What you will do: The records that follow should be copied in full, exactly as they read.

┄┄┄┄┄┄┄┄┄┄┄┄┄┄┄┄┄┄┄┄

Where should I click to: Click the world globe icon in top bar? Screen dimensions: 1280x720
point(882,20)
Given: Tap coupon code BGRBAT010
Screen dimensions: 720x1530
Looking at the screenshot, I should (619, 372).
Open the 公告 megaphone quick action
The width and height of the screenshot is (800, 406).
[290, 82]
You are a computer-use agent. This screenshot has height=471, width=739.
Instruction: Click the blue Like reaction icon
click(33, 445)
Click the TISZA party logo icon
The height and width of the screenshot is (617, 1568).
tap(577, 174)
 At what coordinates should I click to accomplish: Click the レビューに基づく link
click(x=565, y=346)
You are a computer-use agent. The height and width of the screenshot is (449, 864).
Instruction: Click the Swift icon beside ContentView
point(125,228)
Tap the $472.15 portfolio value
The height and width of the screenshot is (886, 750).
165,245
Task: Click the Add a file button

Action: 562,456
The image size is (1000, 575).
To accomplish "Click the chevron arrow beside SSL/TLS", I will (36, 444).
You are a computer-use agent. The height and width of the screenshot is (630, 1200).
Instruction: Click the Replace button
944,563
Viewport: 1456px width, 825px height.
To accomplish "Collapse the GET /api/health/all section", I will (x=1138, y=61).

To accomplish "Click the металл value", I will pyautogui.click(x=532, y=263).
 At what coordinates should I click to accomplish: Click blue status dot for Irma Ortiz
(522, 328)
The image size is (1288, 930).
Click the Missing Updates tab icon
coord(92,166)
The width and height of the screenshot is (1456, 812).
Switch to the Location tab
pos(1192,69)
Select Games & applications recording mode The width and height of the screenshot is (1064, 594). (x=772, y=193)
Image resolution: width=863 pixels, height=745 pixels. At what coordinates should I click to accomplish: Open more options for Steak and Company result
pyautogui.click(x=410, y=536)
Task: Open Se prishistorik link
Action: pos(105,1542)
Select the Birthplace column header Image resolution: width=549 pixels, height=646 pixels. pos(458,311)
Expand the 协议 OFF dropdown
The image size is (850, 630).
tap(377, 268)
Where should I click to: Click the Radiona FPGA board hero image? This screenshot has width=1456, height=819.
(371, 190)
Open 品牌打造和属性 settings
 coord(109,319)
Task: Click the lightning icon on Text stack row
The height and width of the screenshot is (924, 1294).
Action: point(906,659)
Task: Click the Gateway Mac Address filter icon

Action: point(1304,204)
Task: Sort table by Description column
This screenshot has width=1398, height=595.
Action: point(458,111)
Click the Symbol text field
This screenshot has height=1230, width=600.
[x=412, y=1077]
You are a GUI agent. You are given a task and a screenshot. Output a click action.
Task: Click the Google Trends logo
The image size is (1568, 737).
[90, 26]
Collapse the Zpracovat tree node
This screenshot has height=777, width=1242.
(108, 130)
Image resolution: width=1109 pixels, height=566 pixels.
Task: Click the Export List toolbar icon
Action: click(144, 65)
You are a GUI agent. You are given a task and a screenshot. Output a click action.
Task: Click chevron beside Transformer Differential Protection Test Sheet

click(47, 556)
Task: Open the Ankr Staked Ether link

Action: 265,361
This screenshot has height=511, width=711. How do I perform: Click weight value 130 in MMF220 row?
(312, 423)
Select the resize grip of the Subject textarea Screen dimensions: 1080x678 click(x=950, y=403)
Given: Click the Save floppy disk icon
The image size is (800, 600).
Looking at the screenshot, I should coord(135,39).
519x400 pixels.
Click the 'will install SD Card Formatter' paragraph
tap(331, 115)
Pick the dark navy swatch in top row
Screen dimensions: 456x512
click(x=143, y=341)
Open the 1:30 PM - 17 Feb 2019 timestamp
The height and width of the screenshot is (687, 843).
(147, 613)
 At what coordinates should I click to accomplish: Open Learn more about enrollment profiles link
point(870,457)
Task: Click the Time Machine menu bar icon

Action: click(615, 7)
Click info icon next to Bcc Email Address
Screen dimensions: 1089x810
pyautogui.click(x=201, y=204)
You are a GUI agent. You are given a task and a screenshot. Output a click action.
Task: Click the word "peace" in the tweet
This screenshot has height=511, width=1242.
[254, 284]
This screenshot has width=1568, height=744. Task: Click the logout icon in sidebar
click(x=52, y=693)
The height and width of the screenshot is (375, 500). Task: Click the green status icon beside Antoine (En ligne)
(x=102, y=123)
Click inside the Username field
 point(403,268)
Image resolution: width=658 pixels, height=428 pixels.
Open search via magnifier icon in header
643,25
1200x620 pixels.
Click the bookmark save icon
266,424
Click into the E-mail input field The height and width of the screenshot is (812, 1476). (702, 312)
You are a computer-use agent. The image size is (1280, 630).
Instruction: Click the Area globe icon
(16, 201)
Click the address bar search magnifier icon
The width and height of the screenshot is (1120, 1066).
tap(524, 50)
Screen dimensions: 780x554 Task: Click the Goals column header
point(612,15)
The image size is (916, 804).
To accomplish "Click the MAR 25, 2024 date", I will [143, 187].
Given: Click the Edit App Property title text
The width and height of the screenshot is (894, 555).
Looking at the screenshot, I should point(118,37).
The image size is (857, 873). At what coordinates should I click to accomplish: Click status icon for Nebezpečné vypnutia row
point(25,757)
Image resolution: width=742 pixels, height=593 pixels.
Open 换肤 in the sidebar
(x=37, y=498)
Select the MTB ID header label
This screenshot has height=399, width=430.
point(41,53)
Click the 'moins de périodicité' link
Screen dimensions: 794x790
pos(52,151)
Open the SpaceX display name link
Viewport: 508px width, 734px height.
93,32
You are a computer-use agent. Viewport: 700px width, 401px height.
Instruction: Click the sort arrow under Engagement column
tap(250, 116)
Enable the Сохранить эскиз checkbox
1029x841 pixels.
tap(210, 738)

┄┄┄┄┄┄┄┄┄┄┄┄┄┄┄┄┄┄┄┄

Answer to this task:
Where should I click to: Click the world globe icon in top bar? Screen dimensions: 1280x720
point(882,20)
Given: Tap coupon code BGRBAT010
Screen dimensions: 720x1530
Looking at the screenshot, I should (619, 372).
Open the 公告 megaphone quick action
The width and height of the screenshot is (800, 406).
[290, 82]
You are a computer-use agent. This screenshot has height=471, width=739.
Instruction: Click the blue Like reaction icon
click(33, 445)
Click the TISZA party logo icon
The height and width of the screenshot is (617, 1568).
tap(577, 174)
 At what coordinates should I click to accomplish: Click the レビューに基づく link
click(x=565, y=346)
You are a computer-use agent. The height and width of the screenshot is (449, 864).
Instruction: Click the Swift icon beside ContentView
point(125,228)
Tap the $472.15 portfolio value
The height and width of the screenshot is (886, 750).
165,245
Task: Click the Add a file button

Action: 562,456
The image size is (1000, 575).
To accomplish "Click the chevron arrow beside SSL/TLS", I will (36, 444).
You are a computer-use agent. The height and width of the screenshot is (630, 1200).
Instruction: Click the Replace button
944,563
Viewport: 1456px width, 825px height.
To accomplish "Collapse the GET /api/health/all section", I will (x=1138, y=61).

To accomplish "Click the металл value", I will pyautogui.click(x=532, y=263).
 At what coordinates should I click to accomplish: Click blue status dot for Irma Ortiz
(522, 328)
The image size is (1288, 930).
Click the Missing Updates tab icon
coord(92,166)
The width and height of the screenshot is (1456, 812).
Switch to the Location tab
pos(1192,69)
Select Games & applications recording mode The width and height of the screenshot is (1064, 594). (x=772, y=193)
Image resolution: width=863 pixels, height=745 pixels. At what coordinates should I click to accomplish: Open more options for Steak and Company result
pyautogui.click(x=410, y=536)
Task: Open Se prishistorik link
Action: pos(105,1542)
Select the Birthplace column header Image resolution: width=549 pixels, height=646 pixels. pos(458,311)
Expand the 协议 OFF dropdown
The image size is (850, 630).
tap(377, 268)
Where should I click to: Click the Radiona FPGA board hero image? This screenshot has width=1456, height=819.
(371, 190)
Open 品牌打造和属性 settings
 coord(109,319)
Task: Click the lightning icon on Text stack row
The height and width of the screenshot is (924, 1294).
Action: point(906,659)
Task: Click the Gateway Mac Address filter icon

Action: point(1304,204)
Task: Sort table by Description column
This screenshot has width=1398, height=595.
Action: point(458,111)
Click the Symbol text field
This screenshot has height=1230, width=600.
[x=412, y=1077]
You are a GUI agent. You are given a task and a screenshot. Output a click action.
Task: Click the Google Trends logo
The image size is (1568, 737).
[90, 26]
Collapse the Zpracovat tree node
This screenshot has height=777, width=1242.
(108, 130)
Image resolution: width=1109 pixels, height=566 pixels.
Task: Click the Export List toolbar icon
Action: click(144, 65)
You are a GUI agent. You are given a task and a screenshot. Output a click action.
Task: Click chevron beside Transformer Differential Protection Test Sheet

click(47, 556)
Task: Open the Ankr Staked Ether link

Action: 265,361
This screenshot has height=511, width=711. How do I perform: Click weight value 130 in MMF220 row?
(312, 423)
Select the resize grip of the Subject textarea Screen dimensions: 1080x678 click(x=950, y=403)
Given: Click the Save floppy disk icon
The image size is (800, 600).
Looking at the screenshot, I should coord(135,39).
519x400 pixels.
Click the 'will install SD Card Formatter' paragraph
tap(331, 115)
Pick the dark navy swatch in top row
Screen dimensions: 456x512
click(x=143, y=341)
Open the 1:30 PM - 17 Feb 2019 timestamp
The height and width of the screenshot is (687, 843).
(147, 613)
 At what coordinates should I click to accomplish: Open Learn more about enrollment profiles link
point(870,457)
Task: Click the Time Machine menu bar icon

Action: click(615, 7)
Click info icon next to Bcc Email Address
Screen dimensions: 1089x810
pyautogui.click(x=201, y=204)
You are a GUI agent. You are given a task and a screenshot. Output a click action.
Task: Click the word "peace" in the tweet
This screenshot has height=511, width=1242.
[254, 284]
This screenshot has width=1568, height=744. Task: Click the logout icon in sidebar
click(x=52, y=693)
The height and width of the screenshot is (375, 500). Task: Click the green status icon beside Antoine (En ligne)
(x=102, y=123)
Click inside the Username field
 point(403,268)
Image resolution: width=658 pixels, height=428 pixels.
Open search via magnifier icon in header
643,25
1200x620 pixels.
Click the bookmark save icon
266,424
Click into the E-mail input field The height and width of the screenshot is (812, 1476). (702, 312)
You are a computer-use agent. The image size is (1280, 630).
Instruction: Click the Area globe icon
(16, 201)
Click the address bar search magnifier icon
The width and height of the screenshot is (1120, 1066).
tap(524, 50)
Screen dimensions: 780x554 Task: Click the Goals column header
point(612,15)
The image size is (916, 804).
To accomplish "Click the MAR 25, 2024 date", I will [143, 187].
Given: Click the Edit App Property title text
The width and height of the screenshot is (894, 555).
Looking at the screenshot, I should point(118,37).
The image size is (857, 873). At what coordinates should I click to accomplish: Click status icon for Nebezpečné vypnutia row
point(25,757)
Image resolution: width=742 pixels, height=593 pixels.
Open 换肤 in the sidebar
(x=37, y=498)
Select the MTB ID header label
This screenshot has height=399, width=430.
point(41,53)
Click the 'moins de périodicité' link
Screen dimensions: 794x790
pos(52,151)
Open the SpaceX display name link
Viewport: 508px width, 734px height.
93,32
You are a computer-use agent. Viewport: 700px width, 401px height.
Instruction: Click the sort arrow under Engagement column
tap(250, 116)
Enable the Сохранить эскиз checkbox
1029x841 pixels.
tap(210, 738)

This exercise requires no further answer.